= The task =
Reproduce the records below word for word, beginning at the line that contains "The height and width of the screenshot is (646, 1024)." and stopping after the last line of the records. Leave the pictures out of your answer.

Entries drawn from a collection
((
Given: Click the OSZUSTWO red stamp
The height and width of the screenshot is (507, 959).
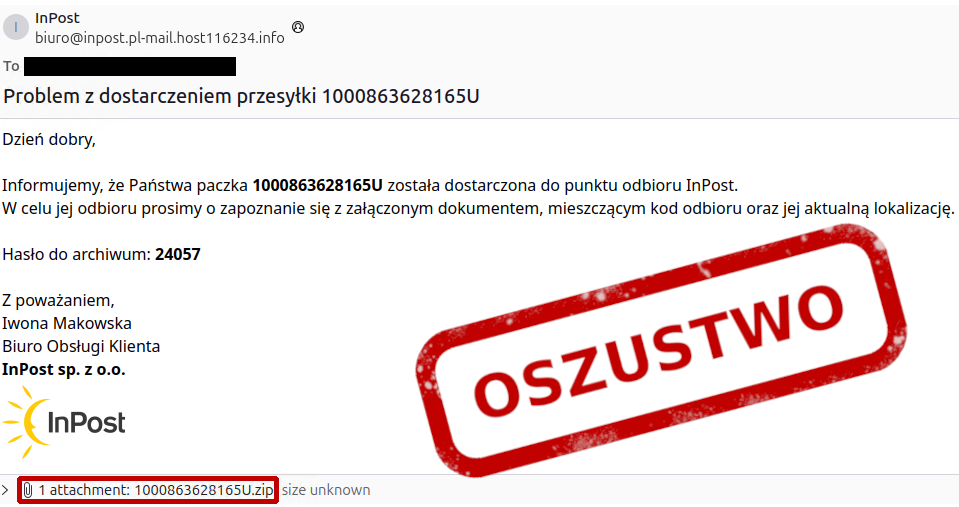Looking at the screenshot, I should [x=661, y=350].
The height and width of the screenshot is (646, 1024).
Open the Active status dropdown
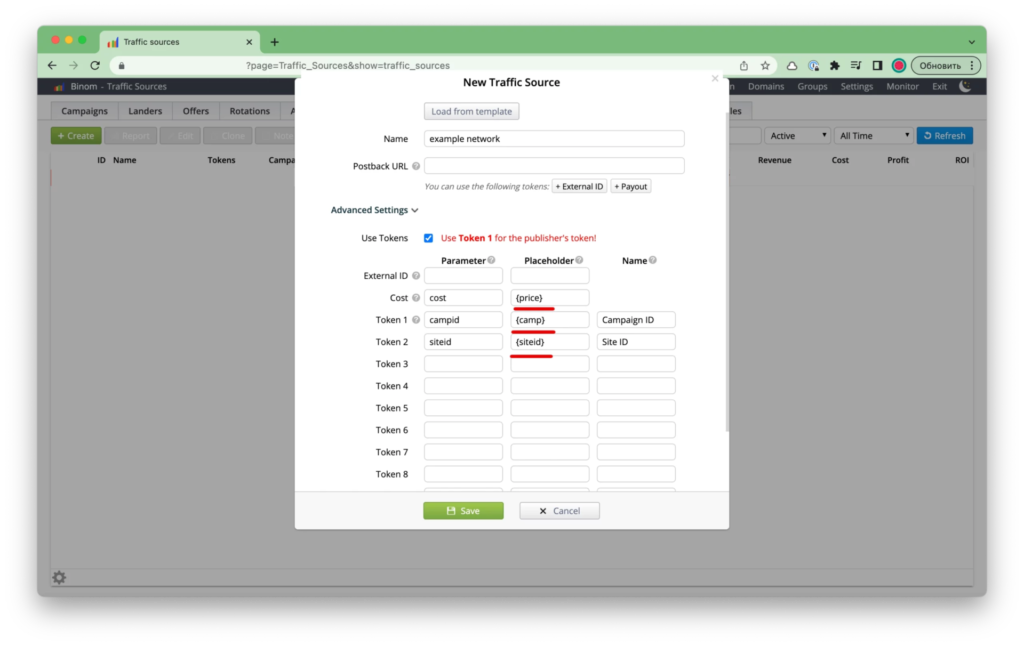point(798,136)
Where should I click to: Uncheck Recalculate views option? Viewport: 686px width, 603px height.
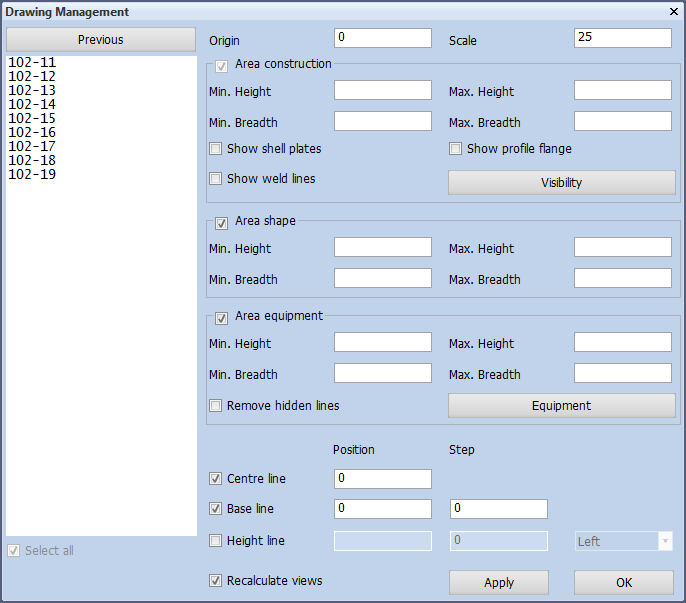[x=215, y=581]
))
= Answer for the task =
The height and width of the screenshot is (646, 1024).
Open the Active status dropdown
point(798,136)
Where should I click to: Uncheck Recalculate views option? Viewport: 686px width, 603px height.
[x=215, y=581]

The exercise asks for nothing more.